_WRITTEN TASK:_
Copy the rows below word for word, keeping every line as it appears.

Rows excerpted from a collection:
+---+
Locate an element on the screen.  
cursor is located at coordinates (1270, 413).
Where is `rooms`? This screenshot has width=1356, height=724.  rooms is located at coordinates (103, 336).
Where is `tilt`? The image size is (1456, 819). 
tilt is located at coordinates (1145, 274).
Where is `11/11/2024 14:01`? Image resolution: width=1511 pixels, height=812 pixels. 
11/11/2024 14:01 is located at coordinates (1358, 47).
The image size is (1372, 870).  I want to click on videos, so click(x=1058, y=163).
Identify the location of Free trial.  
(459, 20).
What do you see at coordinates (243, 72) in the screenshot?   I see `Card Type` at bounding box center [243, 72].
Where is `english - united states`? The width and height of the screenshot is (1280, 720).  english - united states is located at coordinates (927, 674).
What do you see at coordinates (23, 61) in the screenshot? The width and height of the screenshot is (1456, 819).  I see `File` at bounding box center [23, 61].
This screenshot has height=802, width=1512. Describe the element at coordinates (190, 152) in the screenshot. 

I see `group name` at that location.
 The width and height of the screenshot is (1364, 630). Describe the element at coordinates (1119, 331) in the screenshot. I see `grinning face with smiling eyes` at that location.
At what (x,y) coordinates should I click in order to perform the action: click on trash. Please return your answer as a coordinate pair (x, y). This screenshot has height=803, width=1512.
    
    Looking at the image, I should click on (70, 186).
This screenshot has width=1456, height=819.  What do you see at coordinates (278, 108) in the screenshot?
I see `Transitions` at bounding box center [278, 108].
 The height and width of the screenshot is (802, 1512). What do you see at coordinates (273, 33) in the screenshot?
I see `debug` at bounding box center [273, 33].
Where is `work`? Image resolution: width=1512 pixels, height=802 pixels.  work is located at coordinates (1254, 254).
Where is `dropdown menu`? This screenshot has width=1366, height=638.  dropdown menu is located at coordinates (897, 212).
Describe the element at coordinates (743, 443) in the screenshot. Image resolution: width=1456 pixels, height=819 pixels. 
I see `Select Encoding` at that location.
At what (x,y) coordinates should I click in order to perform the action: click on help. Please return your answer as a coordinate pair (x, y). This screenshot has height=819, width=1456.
+---+
_RESPONSE FOR THIS EXERCISE:_
Locate an element on the screen.  
cursor is located at coordinates (1270, 413).
Where is `rooms`? This screenshot has width=1356, height=724.  rooms is located at coordinates (103, 336).
Where is `tilt`? The image size is (1456, 819). 
tilt is located at coordinates (1145, 274).
Where is `11/11/2024 14:01`? Image resolution: width=1511 pixels, height=812 pixels. 
11/11/2024 14:01 is located at coordinates (1358, 47).
The image size is (1372, 870).  I want to click on videos, so click(x=1058, y=163).
Identify the location of Free trial.  
(459, 20).
What do you see at coordinates (243, 72) in the screenshot?   I see `Card Type` at bounding box center [243, 72].
Where is `english - united states`? The width and height of the screenshot is (1280, 720).  english - united states is located at coordinates (927, 674).
What do you see at coordinates (23, 61) in the screenshot? The width and height of the screenshot is (1456, 819).  I see `File` at bounding box center [23, 61].
This screenshot has height=802, width=1512. Describe the element at coordinates (190, 152) in the screenshot. 

I see `group name` at that location.
 The width and height of the screenshot is (1364, 630). Describe the element at coordinates (1119, 331) in the screenshot. I see `grinning face with smiling eyes` at that location.
At what (x,y) coordinates should I click in order to perform the action: click on trash. Please return your answer as a coordinate pair (x, y). This screenshot has height=803, width=1512.
    
    Looking at the image, I should click on (70, 186).
This screenshot has width=1456, height=819.  What do you see at coordinates (278, 108) in the screenshot?
I see `Transitions` at bounding box center [278, 108].
 The height and width of the screenshot is (802, 1512). What do you see at coordinates (273, 33) in the screenshot?
I see `debug` at bounding box center [273, 33].
Where is `work`? Image resolution: width=1512 pixels, height=802 pixels.  work is located at coordinates (1254, 254).
Where is `dropdown menu`? This screenshot has width=1366, height=638.  dropdown menu is located at coordinates (897, 212).
Describe the element at coordinates (743, 443) in the screenshot. Image resolution: width=1456 pixels, height=819 pixels. 
I see `Select Encoding` at that location.
At what (x,y) coordinates should I click in order to perform the action: click on help. Please return your answer as a coordinate pair (x, y). This screenshot has height=819, width=1456.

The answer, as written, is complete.